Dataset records
--- START ---

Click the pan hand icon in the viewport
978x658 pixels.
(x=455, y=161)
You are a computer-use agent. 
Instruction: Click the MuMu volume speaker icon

--- END ---

Bring together each line above where the string "icon" turns up.

Answer space:
Click the pan hand icon in the viewport
Instruction: Click the MuMu volume speaker icon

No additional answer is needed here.